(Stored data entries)
========================

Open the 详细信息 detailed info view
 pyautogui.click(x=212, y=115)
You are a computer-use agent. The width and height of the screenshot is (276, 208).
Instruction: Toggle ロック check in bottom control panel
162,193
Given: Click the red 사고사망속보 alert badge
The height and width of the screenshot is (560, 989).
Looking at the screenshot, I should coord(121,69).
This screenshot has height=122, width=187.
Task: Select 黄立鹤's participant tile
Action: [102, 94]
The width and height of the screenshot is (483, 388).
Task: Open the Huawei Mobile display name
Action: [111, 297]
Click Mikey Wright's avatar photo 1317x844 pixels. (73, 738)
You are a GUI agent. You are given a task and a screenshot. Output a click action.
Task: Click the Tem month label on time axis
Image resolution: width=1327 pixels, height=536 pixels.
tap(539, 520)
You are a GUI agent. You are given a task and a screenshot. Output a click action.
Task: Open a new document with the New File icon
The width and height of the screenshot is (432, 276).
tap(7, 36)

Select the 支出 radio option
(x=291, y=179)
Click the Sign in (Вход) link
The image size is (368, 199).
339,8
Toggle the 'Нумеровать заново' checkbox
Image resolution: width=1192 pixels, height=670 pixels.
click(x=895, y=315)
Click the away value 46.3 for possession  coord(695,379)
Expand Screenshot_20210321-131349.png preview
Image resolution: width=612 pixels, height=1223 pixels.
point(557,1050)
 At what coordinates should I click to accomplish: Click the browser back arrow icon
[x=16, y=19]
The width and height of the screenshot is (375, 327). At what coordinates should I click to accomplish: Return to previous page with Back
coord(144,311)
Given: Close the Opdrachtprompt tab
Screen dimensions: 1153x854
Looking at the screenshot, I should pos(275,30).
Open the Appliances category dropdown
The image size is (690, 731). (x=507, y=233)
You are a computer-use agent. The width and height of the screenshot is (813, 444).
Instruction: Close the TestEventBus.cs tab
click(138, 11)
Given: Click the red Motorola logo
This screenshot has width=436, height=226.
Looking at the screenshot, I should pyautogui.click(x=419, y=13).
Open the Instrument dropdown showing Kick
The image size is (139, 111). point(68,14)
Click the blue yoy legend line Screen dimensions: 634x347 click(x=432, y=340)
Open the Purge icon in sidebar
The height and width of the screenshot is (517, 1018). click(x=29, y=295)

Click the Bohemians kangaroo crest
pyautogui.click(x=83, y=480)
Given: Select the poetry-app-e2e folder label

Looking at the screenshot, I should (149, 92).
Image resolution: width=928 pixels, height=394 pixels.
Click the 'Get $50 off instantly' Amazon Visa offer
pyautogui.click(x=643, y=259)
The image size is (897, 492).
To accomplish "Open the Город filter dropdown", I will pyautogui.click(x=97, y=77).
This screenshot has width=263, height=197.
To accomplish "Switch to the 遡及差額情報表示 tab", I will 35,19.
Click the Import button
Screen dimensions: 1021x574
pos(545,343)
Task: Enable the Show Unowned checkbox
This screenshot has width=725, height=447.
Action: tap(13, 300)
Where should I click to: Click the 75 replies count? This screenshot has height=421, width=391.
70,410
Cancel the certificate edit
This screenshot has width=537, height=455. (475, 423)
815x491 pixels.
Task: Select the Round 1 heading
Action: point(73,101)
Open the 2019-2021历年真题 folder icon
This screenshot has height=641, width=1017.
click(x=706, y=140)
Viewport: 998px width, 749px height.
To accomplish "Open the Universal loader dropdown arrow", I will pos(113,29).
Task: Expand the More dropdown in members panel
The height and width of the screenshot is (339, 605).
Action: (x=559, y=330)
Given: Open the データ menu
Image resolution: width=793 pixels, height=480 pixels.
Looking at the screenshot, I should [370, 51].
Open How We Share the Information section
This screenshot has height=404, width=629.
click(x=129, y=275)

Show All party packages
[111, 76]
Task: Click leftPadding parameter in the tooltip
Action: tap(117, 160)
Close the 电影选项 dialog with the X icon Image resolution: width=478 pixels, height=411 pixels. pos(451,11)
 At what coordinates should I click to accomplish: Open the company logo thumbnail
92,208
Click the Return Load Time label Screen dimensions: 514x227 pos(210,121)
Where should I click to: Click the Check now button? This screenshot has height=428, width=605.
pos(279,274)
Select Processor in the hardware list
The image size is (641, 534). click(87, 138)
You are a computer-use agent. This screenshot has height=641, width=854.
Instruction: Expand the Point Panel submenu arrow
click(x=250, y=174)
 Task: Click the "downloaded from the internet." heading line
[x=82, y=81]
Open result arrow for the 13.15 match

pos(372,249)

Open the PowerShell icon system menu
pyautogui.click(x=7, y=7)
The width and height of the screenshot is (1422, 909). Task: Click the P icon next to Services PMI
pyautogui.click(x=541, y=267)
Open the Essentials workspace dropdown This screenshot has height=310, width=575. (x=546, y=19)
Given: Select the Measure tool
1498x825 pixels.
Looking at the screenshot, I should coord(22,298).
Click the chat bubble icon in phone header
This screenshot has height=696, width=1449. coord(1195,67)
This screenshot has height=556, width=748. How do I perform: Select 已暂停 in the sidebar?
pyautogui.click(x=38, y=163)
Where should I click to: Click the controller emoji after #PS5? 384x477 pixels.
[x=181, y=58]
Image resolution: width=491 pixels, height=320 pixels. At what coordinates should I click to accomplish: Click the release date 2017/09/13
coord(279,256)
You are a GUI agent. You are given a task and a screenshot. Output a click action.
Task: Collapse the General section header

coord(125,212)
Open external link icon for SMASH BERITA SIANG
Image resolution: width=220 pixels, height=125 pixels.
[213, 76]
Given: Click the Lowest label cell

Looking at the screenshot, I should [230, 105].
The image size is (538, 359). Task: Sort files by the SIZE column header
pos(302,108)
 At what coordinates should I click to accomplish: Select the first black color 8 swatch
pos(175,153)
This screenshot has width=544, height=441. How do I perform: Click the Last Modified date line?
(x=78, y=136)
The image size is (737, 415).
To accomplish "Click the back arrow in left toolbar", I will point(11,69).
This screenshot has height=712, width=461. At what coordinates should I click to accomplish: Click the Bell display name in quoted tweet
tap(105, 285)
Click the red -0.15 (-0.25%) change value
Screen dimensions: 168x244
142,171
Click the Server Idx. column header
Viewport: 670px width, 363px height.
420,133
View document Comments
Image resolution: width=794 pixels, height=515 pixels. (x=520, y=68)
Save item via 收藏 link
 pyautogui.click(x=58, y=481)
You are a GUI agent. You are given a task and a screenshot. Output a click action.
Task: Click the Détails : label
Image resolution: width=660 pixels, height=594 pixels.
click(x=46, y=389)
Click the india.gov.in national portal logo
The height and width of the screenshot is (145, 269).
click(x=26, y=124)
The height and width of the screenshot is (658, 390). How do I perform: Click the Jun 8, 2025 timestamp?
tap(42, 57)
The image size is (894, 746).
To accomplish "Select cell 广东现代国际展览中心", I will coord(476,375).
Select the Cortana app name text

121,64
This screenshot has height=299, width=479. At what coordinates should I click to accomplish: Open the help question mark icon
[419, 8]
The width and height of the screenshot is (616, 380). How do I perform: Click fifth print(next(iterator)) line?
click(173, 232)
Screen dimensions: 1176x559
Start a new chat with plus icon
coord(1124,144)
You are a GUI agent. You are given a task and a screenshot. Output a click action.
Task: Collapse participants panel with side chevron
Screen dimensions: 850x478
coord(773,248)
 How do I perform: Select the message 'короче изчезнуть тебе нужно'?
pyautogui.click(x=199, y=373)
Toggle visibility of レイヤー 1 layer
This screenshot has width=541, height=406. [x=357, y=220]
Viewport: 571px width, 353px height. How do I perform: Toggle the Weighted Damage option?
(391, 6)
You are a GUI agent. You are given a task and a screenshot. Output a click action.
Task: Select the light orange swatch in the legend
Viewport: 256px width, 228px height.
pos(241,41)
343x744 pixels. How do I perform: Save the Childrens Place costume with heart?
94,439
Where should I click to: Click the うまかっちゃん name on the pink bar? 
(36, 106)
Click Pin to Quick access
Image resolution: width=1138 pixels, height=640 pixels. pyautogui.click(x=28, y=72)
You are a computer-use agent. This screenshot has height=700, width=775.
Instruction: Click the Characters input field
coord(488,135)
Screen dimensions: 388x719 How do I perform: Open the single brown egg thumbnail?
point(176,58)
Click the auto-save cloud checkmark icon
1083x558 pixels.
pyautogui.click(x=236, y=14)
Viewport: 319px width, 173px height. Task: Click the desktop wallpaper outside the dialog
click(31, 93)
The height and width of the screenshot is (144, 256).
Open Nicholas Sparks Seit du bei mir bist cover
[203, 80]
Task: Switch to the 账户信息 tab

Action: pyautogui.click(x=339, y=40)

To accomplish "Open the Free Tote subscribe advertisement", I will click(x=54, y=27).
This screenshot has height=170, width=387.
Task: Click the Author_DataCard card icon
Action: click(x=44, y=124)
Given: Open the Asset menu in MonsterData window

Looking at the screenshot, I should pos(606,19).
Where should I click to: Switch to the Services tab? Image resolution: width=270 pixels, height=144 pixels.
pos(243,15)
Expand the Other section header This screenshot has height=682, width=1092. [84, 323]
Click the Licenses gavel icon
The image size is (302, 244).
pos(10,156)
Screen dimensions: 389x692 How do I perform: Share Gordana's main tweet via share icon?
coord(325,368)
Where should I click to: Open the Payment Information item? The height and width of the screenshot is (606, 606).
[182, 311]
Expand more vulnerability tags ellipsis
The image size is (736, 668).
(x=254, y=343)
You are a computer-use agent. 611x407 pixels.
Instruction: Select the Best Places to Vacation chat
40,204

========================

# WHAT THE TASK REQUIRES:
Every line above that has the string "value" needs to be copied.

# SOLUTION TO THIS EXERCISE:
Click the away value 46.3 for possession  coord(695,379)
Click the red -0.15 (-0.25%) change value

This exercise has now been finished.